Trying to create a home revamp with inferior products or workmanship could mean you end up spending money without anything to show for it. Your home may not increase in value or, even worse, it could actually lose value. Think about how much your home is worth, how much other properties in your area are selling for, and ensure that your furnishings, fixtures and fittings are a match for its value.
As with the kitchen and the bathroom, the master bedroom in particular can be the place to create a standout space. Do you have space to create an ensuite bathroom or a dressing area? Or could you add additional storage in the form of fitted wardrobes which can give everything from shoes to suits their very own space.
Nothing is more off-putting than stained carpets or rugs. If you’re hoping to sell, your buyer will not want to have to replace flooring as soon as they move in. Think about suitable flooring for each room. It goes without saying that carpet is a huge no-no in the bathroom or kitchen. Consider whether replacing old flooring with solid wood, for example, would transform the look of a room or property.
Light it up
Another aspect likely to prove unfavourable to a prospective buyer is a feeling that a property is dark and gloomy. This can be often be resolved simply by painting rooms a lighter colour, adding mirrors and changing dark-hued furniture for fabric in paler shades. Or for a more dramatic change, feature or recessed lighting could be installed along with extra windows or skylights.
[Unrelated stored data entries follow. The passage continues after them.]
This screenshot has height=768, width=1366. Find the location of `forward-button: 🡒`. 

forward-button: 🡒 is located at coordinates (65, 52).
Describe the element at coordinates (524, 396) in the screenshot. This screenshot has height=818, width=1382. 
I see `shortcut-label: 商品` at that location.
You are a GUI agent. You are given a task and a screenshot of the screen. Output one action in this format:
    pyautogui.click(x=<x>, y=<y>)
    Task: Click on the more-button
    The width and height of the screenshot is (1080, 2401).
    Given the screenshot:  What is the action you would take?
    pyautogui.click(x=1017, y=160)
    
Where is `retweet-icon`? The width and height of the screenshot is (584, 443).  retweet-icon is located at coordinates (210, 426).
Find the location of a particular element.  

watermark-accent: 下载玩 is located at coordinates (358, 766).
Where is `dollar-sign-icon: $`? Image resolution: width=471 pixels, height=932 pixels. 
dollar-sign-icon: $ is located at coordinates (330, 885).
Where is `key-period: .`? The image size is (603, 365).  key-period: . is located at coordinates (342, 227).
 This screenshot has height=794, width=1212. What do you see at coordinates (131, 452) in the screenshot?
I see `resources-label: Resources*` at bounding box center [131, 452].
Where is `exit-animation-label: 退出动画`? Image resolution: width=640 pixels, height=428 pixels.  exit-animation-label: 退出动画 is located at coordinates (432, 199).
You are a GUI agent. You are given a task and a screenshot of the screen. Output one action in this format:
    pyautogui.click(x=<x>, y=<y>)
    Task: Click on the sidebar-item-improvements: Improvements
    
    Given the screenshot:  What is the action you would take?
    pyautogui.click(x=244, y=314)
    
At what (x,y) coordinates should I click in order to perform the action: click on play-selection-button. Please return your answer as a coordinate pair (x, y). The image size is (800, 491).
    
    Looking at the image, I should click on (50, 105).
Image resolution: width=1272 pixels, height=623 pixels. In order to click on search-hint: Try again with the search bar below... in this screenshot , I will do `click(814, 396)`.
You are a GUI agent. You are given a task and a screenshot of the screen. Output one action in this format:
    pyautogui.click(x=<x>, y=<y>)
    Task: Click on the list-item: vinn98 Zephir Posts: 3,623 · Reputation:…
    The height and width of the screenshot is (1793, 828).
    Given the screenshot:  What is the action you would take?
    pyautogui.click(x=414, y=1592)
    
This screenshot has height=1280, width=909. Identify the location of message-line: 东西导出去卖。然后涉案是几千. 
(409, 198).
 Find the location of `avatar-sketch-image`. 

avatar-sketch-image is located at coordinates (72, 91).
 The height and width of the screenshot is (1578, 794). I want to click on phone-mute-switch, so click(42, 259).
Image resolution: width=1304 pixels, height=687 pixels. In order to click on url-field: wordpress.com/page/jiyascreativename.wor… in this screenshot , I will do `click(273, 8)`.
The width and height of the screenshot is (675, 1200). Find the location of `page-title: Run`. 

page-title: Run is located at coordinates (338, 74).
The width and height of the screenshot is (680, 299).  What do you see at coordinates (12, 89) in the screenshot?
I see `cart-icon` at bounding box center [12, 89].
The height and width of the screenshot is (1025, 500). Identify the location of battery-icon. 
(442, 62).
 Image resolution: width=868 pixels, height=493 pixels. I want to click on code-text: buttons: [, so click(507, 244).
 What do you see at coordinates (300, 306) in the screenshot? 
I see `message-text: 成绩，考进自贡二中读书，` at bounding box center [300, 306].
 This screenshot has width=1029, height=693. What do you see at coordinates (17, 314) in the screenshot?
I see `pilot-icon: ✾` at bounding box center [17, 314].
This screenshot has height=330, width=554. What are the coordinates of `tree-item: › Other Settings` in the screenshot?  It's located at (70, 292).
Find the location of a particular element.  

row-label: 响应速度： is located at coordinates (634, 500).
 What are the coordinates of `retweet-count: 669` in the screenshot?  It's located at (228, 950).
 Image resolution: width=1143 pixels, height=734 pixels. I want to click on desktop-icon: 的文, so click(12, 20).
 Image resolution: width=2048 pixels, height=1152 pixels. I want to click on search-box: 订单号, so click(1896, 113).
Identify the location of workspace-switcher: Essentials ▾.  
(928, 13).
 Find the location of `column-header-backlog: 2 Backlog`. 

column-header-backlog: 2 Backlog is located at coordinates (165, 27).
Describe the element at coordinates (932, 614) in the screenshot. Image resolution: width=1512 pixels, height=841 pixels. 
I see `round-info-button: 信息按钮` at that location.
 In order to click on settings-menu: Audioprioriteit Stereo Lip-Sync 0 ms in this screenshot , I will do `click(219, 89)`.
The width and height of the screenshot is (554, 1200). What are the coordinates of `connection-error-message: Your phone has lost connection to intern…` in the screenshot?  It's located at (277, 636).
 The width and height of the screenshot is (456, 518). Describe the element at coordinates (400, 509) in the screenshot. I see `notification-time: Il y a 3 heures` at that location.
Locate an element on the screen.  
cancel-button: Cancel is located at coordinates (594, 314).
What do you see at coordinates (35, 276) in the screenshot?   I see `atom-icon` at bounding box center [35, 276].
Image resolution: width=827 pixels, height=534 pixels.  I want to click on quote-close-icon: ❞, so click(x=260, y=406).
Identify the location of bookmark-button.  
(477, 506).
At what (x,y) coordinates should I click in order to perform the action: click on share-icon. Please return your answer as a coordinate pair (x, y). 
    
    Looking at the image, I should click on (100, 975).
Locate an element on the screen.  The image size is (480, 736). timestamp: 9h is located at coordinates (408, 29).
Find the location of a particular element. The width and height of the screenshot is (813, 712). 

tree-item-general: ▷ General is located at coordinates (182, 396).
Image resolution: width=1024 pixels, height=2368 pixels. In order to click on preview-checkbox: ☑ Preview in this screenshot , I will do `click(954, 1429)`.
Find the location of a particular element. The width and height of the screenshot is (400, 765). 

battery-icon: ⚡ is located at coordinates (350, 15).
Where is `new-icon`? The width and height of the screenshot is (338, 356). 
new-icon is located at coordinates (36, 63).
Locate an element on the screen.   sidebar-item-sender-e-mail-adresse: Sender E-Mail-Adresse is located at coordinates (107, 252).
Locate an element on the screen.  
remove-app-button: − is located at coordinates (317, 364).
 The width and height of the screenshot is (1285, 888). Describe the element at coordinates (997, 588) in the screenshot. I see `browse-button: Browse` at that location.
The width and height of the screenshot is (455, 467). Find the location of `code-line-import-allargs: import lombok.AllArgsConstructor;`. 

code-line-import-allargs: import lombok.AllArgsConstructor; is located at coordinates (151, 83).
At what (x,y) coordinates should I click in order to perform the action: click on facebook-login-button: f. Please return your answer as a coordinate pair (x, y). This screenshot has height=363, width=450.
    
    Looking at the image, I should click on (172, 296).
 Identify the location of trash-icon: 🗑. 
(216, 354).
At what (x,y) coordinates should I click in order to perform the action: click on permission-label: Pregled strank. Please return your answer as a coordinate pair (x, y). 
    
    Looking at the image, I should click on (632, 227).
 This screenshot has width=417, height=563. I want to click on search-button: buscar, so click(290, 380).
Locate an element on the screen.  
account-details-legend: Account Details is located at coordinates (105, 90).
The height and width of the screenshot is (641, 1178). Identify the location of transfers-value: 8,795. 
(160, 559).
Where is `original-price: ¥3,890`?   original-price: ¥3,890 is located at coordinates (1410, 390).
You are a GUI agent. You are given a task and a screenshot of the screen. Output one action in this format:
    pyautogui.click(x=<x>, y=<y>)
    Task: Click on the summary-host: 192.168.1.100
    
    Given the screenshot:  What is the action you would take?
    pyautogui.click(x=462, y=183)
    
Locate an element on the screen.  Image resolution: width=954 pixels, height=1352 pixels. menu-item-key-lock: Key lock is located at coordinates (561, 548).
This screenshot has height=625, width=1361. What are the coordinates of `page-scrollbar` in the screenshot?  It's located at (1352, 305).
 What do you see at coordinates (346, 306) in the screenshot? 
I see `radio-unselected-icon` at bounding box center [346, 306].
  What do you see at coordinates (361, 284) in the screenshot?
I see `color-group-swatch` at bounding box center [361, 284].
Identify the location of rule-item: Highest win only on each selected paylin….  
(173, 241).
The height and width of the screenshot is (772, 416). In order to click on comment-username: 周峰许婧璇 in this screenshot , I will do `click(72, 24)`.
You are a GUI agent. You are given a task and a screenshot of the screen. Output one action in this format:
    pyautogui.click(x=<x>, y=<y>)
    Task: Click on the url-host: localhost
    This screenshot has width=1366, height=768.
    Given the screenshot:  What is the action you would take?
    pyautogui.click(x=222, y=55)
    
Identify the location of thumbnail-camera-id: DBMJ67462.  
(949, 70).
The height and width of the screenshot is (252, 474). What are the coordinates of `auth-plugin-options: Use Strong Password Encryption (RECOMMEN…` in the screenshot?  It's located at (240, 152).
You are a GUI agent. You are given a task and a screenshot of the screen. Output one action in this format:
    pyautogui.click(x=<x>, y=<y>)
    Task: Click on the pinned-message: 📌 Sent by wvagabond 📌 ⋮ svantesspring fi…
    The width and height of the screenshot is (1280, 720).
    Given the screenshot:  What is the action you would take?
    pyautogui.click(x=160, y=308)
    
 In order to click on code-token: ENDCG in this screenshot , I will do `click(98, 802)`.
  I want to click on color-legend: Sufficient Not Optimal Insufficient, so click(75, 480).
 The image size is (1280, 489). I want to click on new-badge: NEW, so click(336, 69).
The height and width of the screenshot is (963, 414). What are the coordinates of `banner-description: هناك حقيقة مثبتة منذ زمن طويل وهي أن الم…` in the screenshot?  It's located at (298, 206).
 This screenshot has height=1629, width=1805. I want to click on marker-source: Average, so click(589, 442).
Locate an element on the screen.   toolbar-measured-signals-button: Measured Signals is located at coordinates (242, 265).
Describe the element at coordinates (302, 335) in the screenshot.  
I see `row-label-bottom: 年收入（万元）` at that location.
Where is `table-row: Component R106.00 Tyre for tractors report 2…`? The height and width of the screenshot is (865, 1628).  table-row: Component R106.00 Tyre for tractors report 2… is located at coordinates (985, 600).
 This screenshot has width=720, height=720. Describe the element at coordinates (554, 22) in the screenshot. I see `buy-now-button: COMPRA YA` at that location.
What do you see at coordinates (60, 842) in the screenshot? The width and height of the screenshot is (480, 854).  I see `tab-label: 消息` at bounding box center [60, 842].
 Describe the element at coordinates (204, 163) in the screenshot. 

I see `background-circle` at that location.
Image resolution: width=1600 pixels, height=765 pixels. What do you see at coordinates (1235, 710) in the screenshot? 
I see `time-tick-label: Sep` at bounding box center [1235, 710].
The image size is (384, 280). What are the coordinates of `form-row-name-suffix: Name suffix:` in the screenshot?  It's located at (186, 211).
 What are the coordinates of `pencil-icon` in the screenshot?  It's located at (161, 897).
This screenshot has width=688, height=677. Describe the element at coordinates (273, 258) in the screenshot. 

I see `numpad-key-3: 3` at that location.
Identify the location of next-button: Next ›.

It goes without saying that a property needs to be structurally sound in order to hold, or increase its value. Ensure that major repairs such as leaking roofs, rising damp or cracked walls are repaired. If you don’t, a surveyor will quickly pick up on any issues, which could lead to your buyer walking away, or trying to negotiate a reduction in your asking price. Carrying out ‘cosmetic’ structural work such as removing interior walls to create a large open-plan space could also not only create a better ‘flow’ in your home, but could also appeal to a family looking for a more modern way of living.
While it’s true that beauty is more than skin deep, prospective buyers will notice superficial defects such as chipped paintwork, mouldy bathroom sealants and sticking doors. While fixing them will not be an expensive project, it can make a world of difference for buyers who could otherwise have been put off by an air of overall neglect.
By taking the time to look at your home as a buyer would, you can pinpoint the areas where making small, or large, changes could lead to an improvement not just in the way you live, but to your home’s current and future value.